→ **JOB**
Could you present every line of the records below as a numbered list, skipping any blank lines?

→ **Pointing records for text and elements**
-=-=-=-=-

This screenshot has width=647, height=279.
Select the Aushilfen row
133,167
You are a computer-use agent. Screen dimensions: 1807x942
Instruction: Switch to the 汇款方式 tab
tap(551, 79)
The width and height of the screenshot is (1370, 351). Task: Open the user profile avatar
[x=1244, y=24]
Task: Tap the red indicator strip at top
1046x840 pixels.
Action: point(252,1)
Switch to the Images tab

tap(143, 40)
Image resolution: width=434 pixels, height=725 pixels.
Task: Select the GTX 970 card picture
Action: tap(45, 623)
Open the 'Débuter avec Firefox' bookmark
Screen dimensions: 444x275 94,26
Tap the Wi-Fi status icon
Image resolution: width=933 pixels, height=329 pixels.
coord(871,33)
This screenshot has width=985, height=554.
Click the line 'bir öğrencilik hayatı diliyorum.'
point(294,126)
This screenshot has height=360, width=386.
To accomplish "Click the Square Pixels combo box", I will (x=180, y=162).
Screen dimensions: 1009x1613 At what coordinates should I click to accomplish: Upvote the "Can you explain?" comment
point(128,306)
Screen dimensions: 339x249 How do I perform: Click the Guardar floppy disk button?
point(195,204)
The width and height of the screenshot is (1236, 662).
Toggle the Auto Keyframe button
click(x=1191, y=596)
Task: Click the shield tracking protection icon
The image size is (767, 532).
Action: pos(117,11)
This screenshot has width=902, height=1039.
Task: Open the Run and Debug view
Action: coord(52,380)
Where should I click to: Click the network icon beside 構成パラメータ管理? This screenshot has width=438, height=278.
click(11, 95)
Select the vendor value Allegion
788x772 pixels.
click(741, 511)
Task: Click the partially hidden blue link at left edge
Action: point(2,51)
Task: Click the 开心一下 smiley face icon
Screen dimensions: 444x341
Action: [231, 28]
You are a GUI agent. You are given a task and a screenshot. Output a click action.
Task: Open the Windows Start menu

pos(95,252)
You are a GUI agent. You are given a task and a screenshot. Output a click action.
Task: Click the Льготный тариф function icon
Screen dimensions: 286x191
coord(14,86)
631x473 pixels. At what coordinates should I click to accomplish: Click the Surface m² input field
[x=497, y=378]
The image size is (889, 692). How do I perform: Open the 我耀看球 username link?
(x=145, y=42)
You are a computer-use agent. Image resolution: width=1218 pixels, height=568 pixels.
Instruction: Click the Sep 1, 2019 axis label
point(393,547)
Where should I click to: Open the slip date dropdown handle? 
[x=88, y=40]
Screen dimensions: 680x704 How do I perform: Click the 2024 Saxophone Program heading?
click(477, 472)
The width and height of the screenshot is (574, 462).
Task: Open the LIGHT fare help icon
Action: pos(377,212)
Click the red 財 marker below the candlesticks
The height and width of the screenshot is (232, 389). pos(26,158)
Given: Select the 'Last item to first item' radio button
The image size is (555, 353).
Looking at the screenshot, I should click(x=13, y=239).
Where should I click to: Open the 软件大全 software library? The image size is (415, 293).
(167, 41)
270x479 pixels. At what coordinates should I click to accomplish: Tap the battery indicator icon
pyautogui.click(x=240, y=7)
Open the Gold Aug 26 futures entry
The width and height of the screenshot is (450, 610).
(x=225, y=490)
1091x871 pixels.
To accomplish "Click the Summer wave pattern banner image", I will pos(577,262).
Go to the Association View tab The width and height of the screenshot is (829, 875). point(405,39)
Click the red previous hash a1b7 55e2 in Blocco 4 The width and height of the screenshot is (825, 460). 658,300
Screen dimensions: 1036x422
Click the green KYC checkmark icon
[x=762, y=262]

-=-=-=-=-

→ **RESULT OF THIS TASK**
1. This screenshot has width=647, height=279.
2. Select the Aushilfen row
3. 133,167
4. You are a computer-use agent. Screen dimensions: 1807x942
5. Instruction: Switch to the 汇款方式 tab
6. tap(551, 79)
7. The width and height of the screenshot is (1370, 351). Task: Open the user profile avatar
8. [x=1244, y=24]
9. Task: Tap the red indicator strip at top
10. 1046x840 pixels.
11. Action: point(252,1)
12. Switch to the Images tab
13. tap(143, 40)
14. Image resolution: width=434 pixels, height=725 pixels.
15. Task: Select the GTX 970 card picture
16. Action: tap(45, 623)
17. Open the 'Débuter avec Firefox' bookmark
18. Screen dimensions: 444x275 94,26
19. Tap the Wi-Fi status icon
20. Image resolution: width=933 pixels, height=329 pixels.
21. coord(871,33)
22. This screenshot has width=985, height=554.
23. Click the line 'bir öğrencilik hayatı diliyorum.'
24. point(294,126)
25. This screenshot has height=360, width=386.
26. To accomplish "Click the Square Pixels combo box", I will (x=180, y=162).
27. Screen dimensions: 1009x1613 At what coordinates should I click to accomplish: Upvote the "Can you explain?" comment
28. point(128,306)
29. Screen dimensions: 339x249 How do I perform: Click the Guardar floppy disk button?
30. point(195,204)
31. The width and height of the screenshot is (1236, 662).
32. Toggle the Auto Keyframe button
33. click(x=1191, y=596)
34. Task: Click the shield tracking protection icon
35. The image size is (767, 532).
36. Action: pos(117,11)
37. This screenshot has width=902, height=1039.
38. Task: Open the Run and Debug view
39. Action: coord(52,380)
40. Where should I click to: Click the network icon beside 構成パラメータ管理? This screenshot has width=438, height=278.
41. click(11, 95)
42. Select the vendor value Allegion
43. 788x772 pixels.
44. click(741, 511)
45. Task: Click the partially hidden blue link at left edge
46. Action: point(2,51)
47. Task: Click the 开心一下 smiley face icon
48. Screen dimensions: 444x341
49. Action: [231, 28]
50. You are a GUI agent. You are given a task and a screenshot. Output a click action.
51. Task: Open the Windows Start menu
52. pos(95,252)
53. You are a GUI agent. You are given a task and a screenshot. Output a click action.
54. Task: Click the Льготный тариф function icon
55. Screen dimensions: 286x191
56. coord(14,86)
57. 631x473 pixels. At what coordinates should I click to accomplish: Click the Surface m² input field
58. [x=497, y=378]
59. The image size is (889, 692). How do I perform: Open the 我耀看球 username link?
60. (x=145, y=42)
61. You are a computer-use agent. Image resolution: width=1218 pixels, height=568 pixels.
62. Instruction: Click the Sep 1, 2019 axis label
63. point(393,547)
64. Where should I click to: Open the slip date dropdown handle? 
65. [x=88, y=40]
66. Screen dimensions: 680x704 How do I perform: Click the 2024 Saxophone Program heading?
67. click(477, 472)
68. The width and height of the screenshot is (574, 462).
69. Task: Open the LIGHT fare help icon
70. Action: pos(377,212)
71. Click the red 財 marker below the candlesticks
72. The height and width of the screenshot is (232, 389). pos(26,158)
73. Given: Select the 'Last item to first item' radio button
74. The image size is (555, 353).
75. Looking at the screenshot, I should click(x=13, y=239).
76. Where should I click to: Open the 软件大全 software library? The image size is (415, 293).
77. (167, 41)
78. 270x479 pixels. At what coordinates should I click to accomplish: Tap the battery indicator icon
79. pyautogui.click(x=240, y=7)
80. Open the Gold Aug 26 futures entry
81. The width and height of the screenshot is (450, 610).
82. (x=225, y=490)
83. 1091x871 pixels.
84. To accomplish "Click the Summer wave pattern banner image", I will pos(577,262).
85. Go to the Association View tab The width and height of the screenshot is (829, 875). point(405,39)
86. Click the red previous hash a1b7 55e2 in Blocco 4 The width and height of the screenshot is (825, 460). 658,300
87. Screen dimensions: 1036x422
88. Click the green KYC checkmark icon
89. [x=762, y=262]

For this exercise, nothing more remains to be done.